#### [AIM OF THE TASK]
Nothing outside the range below should be printed. Output exactly the lines from the line with "This screenshot has height=2340, width=1080." to the line with "Tap the share icon on yellow button", both included.

··· PROVIDED DATA ···

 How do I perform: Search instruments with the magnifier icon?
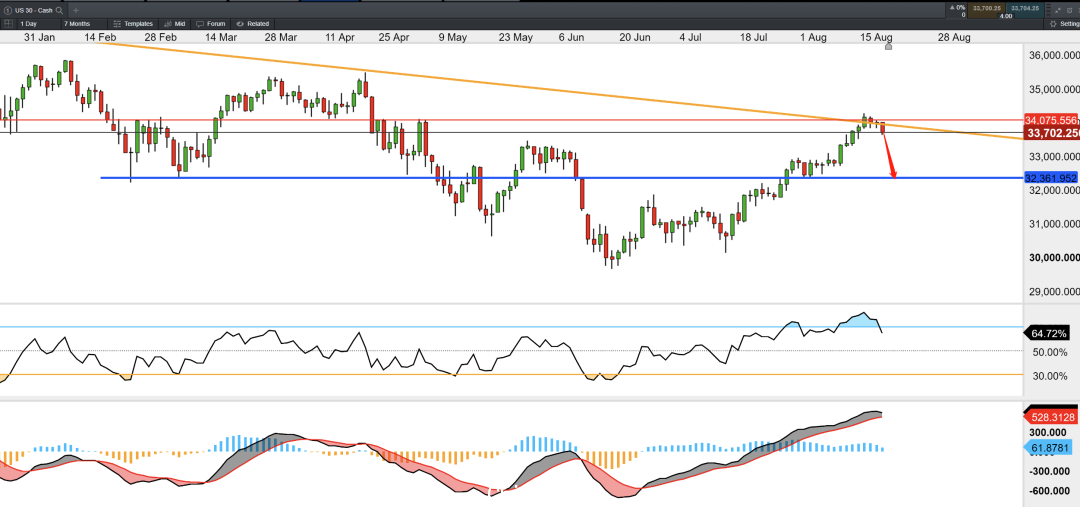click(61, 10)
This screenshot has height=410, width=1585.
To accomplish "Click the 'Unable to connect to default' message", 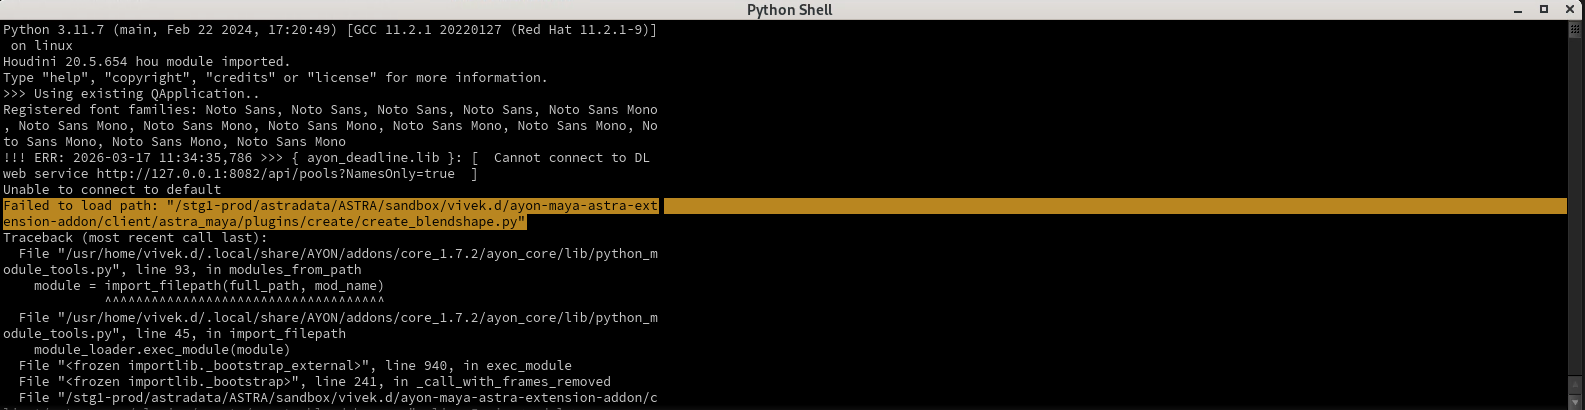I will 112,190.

···
··· PROVIDED DATA ···

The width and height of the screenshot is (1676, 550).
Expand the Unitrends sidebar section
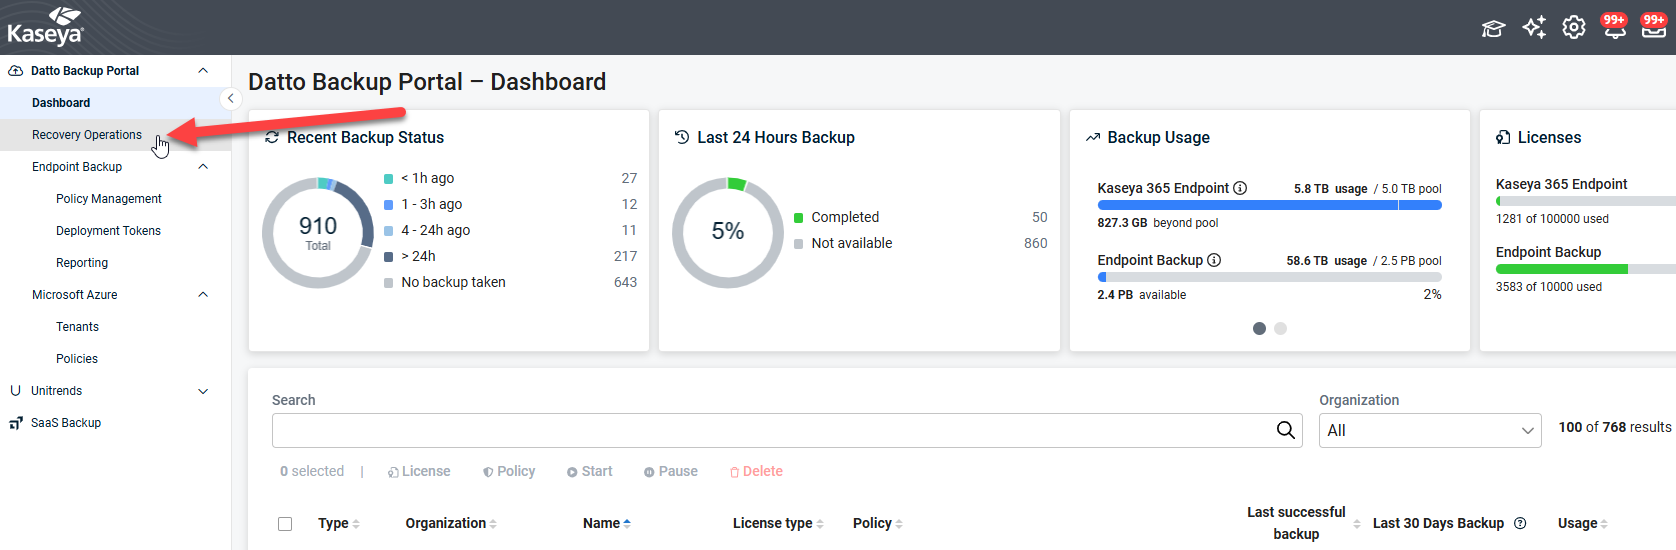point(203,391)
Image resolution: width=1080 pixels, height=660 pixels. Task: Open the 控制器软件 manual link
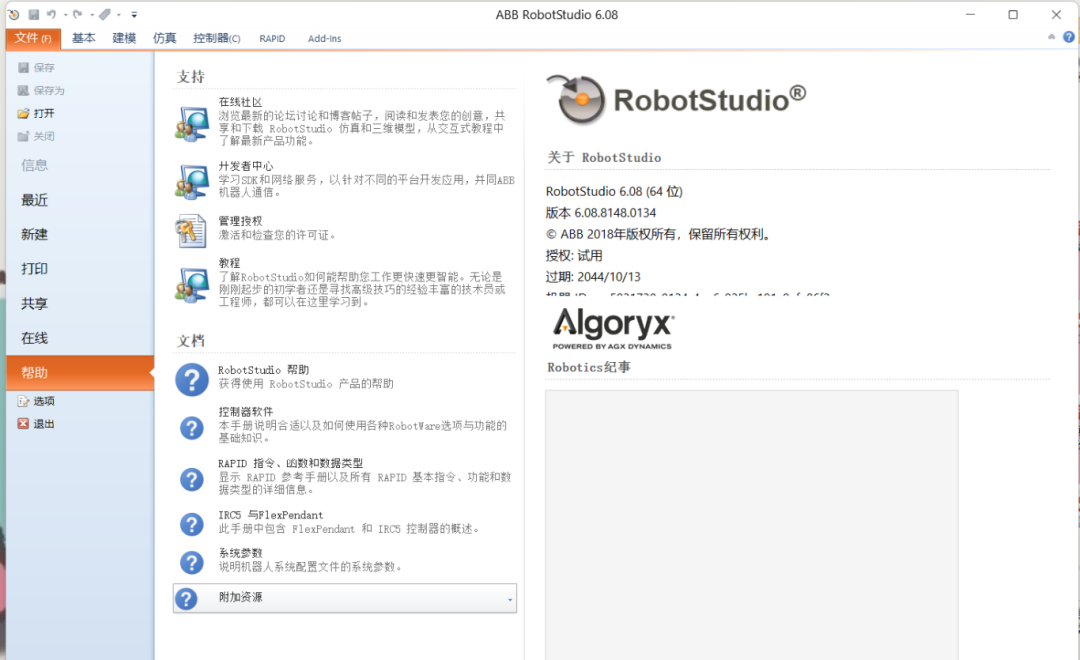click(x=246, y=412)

···
··· PROVIDED DATA ···

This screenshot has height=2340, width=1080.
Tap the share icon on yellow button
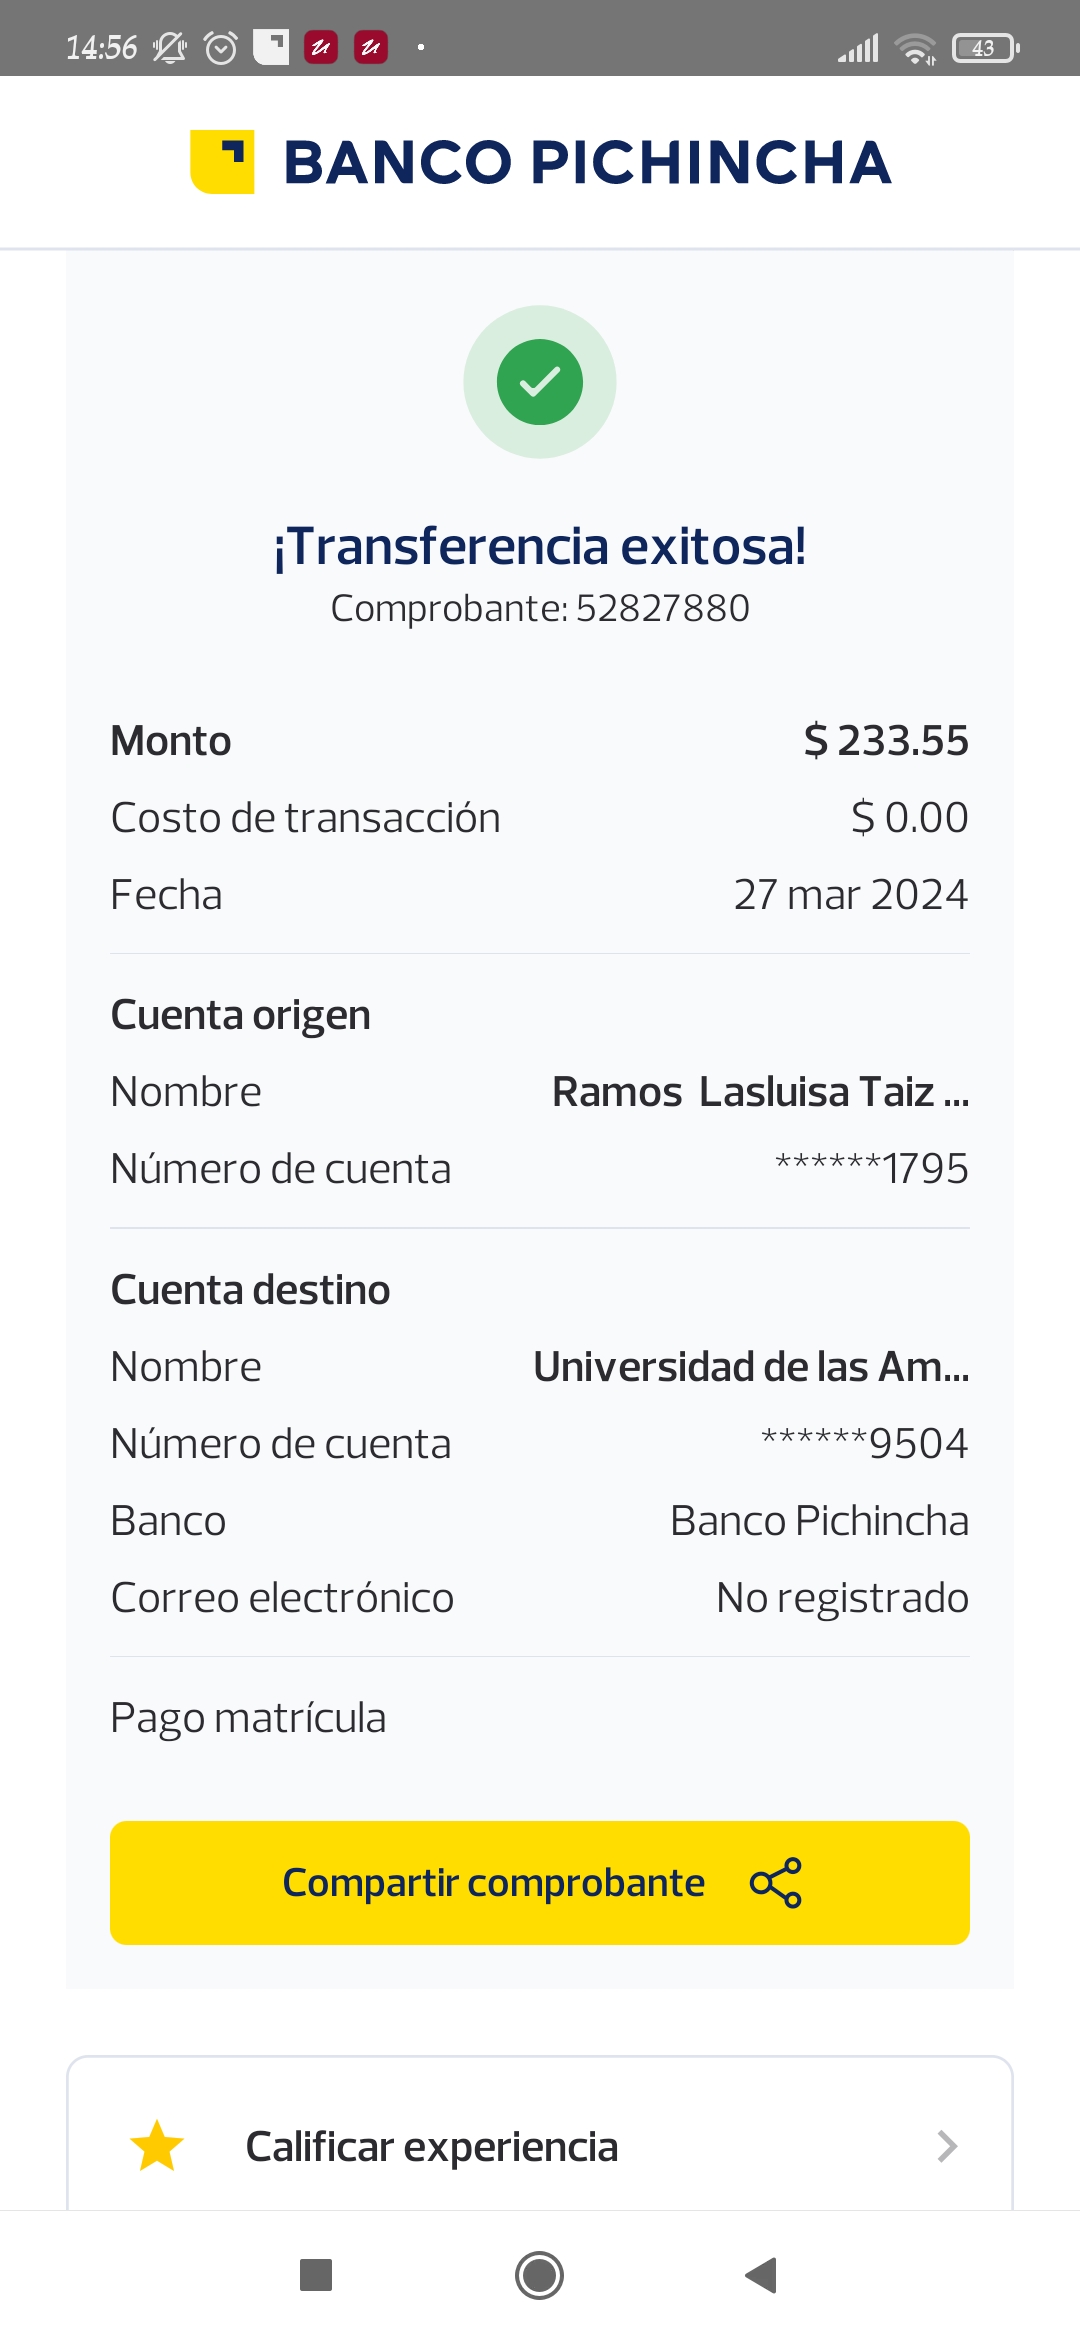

···

#### [ANSWER BOX]
This screenshot has height=2340, width=1080.
Tap the share icon on yellow button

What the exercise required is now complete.